Follow-up duration (days): 90
Inclusion criteria
  • Adults hospitalized for Covid-19 (≥18 years in ACTIV-4a and ATTACC, not specified in REMAP-CAP)
  • Suspected or confirmed SARS-CoV-2 infection with intent to test for COVID-19 in REMAP-CAP, confirmed SARS-CoV-2 infection in ACTIV-4a and ATTACC
  • expected hospital LOS > 48 hours in REMAP-CAP, expected hospital LOS ≥ 72 hours in ACTIV-4a and ATTACC
  • <48 hours from admission in REMAP-CAP, <72 hours in ACTIV-4a and ATTACC. If the patient is already hospitalized and the COVID-19 diagnosis is due to an outbreak or an incidental finding, then enrollment can occur within 72 hours of a clinical syndrome attributable to COVID-19 that requires continued hospitalization (e.g. new or worsening oxygen requirements or acute kidney injury) which is further anticipated to extend the hospital admission by an additional 72 hours from randomization
  • patients with moderate Covid-19
  • Moderate disease severity was defined as hospitalization for Covid-19 without the need for ICU-level care (oxygen delivered by high-flow nasal cannula, noninvasive or invasive mechanical ventilation, or the use of vasopressors or inotropes)
Exclusion criteria
  • Discharge expected within 48 hours (REMAP-CAP) or 72 hours (ACTIV-4a and ATTACC)
  • clinical indication for therapeutic anticoagulation
  • high risk for bleeding
  • required dual antiplatelet therapy
  • history of heparin allergy including heparin-induced thrombocytopenia.
Interventions
Treatment
Therap UFH
Therapeutic dose low molecular weight or unfractionated heparin administered according to local protocols used for the treatment of acute venous thromboembolism for up to 14 days or until recovery.
Control
Prophylactic AC
Prophylactic dose low molecular weight or unfractionated heparin administered according to local practice.

Participants
Randomized
participants :
Therap UFH=1190
Prophylactic AC=1054
Characteristics of participants
N= 2244
Mean age : NR
1310 males
Severity : Mild: n=* / Moderate: n=* / Severe: n=98 Critical: n=0
Number of vaccinated participants: NR
Primary outcome
In the register
ATTACC/ACTIV-4 - The primary endpoint in the trial is days alive and free of organ support at day 21. This endpoint is defined as the number of days that a patient is alive and free of organ support through the first 21 days after trial entry. Organ support is defined as receipt of invasive or non-invasive mechanical ventilation, high flow nasal oxygen (>30 L/min), vasopressor therapy, or ECMO support. Death at any time (including beyond 21 days) during the index hospital stay is assigned the worst possible score of -1. REMAP-CAP - All-cause mortality [ Time Frame: Day 90 ] ; Days alive and not receiving organ support in ICU [ Time Frame: Day 21 ]
In the report
Organ support–free days, evaluated on an ordinal scale that combined in-hospital death and the number of days free of cardiovascular or respiratory organ support up to day 21 among patients who survived to hospital discharge
Documents
available

Protocol

Yes.

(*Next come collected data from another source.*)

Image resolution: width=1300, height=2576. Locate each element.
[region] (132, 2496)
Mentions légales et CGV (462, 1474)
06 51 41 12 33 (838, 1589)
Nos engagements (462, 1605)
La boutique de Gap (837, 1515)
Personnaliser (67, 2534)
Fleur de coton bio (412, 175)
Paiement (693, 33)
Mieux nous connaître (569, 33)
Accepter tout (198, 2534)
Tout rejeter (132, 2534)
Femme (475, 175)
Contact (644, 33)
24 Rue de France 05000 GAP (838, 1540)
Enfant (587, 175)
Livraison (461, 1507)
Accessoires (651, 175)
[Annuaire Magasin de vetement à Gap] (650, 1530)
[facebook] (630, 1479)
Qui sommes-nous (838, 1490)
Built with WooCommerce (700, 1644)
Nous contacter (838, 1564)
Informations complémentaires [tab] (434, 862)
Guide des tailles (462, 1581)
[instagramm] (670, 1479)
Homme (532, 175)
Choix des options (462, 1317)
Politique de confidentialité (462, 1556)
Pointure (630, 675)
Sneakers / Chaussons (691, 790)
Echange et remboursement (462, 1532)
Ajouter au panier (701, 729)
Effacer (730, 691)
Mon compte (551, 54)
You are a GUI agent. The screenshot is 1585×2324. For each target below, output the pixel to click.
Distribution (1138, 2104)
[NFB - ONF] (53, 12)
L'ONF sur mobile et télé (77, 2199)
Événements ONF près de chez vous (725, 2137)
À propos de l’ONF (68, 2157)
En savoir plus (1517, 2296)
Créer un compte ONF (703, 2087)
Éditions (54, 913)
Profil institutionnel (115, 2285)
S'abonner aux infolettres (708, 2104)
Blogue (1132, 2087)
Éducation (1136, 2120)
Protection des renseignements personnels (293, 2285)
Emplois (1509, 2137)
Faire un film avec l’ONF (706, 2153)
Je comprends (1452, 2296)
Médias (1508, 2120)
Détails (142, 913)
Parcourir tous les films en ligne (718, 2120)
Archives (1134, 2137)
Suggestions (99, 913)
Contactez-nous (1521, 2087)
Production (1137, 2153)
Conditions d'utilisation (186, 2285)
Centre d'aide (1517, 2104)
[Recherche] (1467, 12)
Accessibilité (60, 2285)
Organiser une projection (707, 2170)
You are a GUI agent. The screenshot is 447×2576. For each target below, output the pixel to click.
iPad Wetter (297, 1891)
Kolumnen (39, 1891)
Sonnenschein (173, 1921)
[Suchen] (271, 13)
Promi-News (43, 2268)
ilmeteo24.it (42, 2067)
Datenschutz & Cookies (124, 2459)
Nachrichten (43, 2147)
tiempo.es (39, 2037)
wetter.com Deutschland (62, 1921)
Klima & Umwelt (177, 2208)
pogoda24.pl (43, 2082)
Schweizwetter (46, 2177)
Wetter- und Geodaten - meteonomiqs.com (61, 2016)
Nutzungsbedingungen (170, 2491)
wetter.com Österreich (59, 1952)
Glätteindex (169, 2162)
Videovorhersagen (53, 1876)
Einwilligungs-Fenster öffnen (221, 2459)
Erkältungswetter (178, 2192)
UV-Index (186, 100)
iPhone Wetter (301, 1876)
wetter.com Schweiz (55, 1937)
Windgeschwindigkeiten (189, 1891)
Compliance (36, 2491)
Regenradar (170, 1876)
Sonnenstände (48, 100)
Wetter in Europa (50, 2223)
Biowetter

In English

Statistical plan

Yes

Data-sharing willing stated in the publication:

Yes
Risk of bias
Overall
The overall risk of bias reported in the table corresponds to the highest risk of bias for the outcomes assessed for the systematic review
Some concerns
General comment In addition to the published/pre-print article, the trial registries, protocol and statistical plan for the multi-platform RCT and supplementary appendices were used in data extraction and assessment of risk of bias. The study reports results from three adaptive randomized controlled trial protocols evaluating therapeutic-dose anticoagulation with heparin versus standard care anticoagulation in patients hospitalized for Covid-19 that were integrated into a single multi-platform RCT. Other than minor differences between the three merged studies, there were no major differences between the combined protocol and trial registries in populations, procedures, interventions or outcomes. Mortality was reported as in hospital mortality by day 90, while time to death was based on survival until hospital discharge. The trial was stopped when prespecified criteria for superiority were met for therapeutic-dose anticoagulation.
On 12th of August, 2021, this study was updated based on the published report.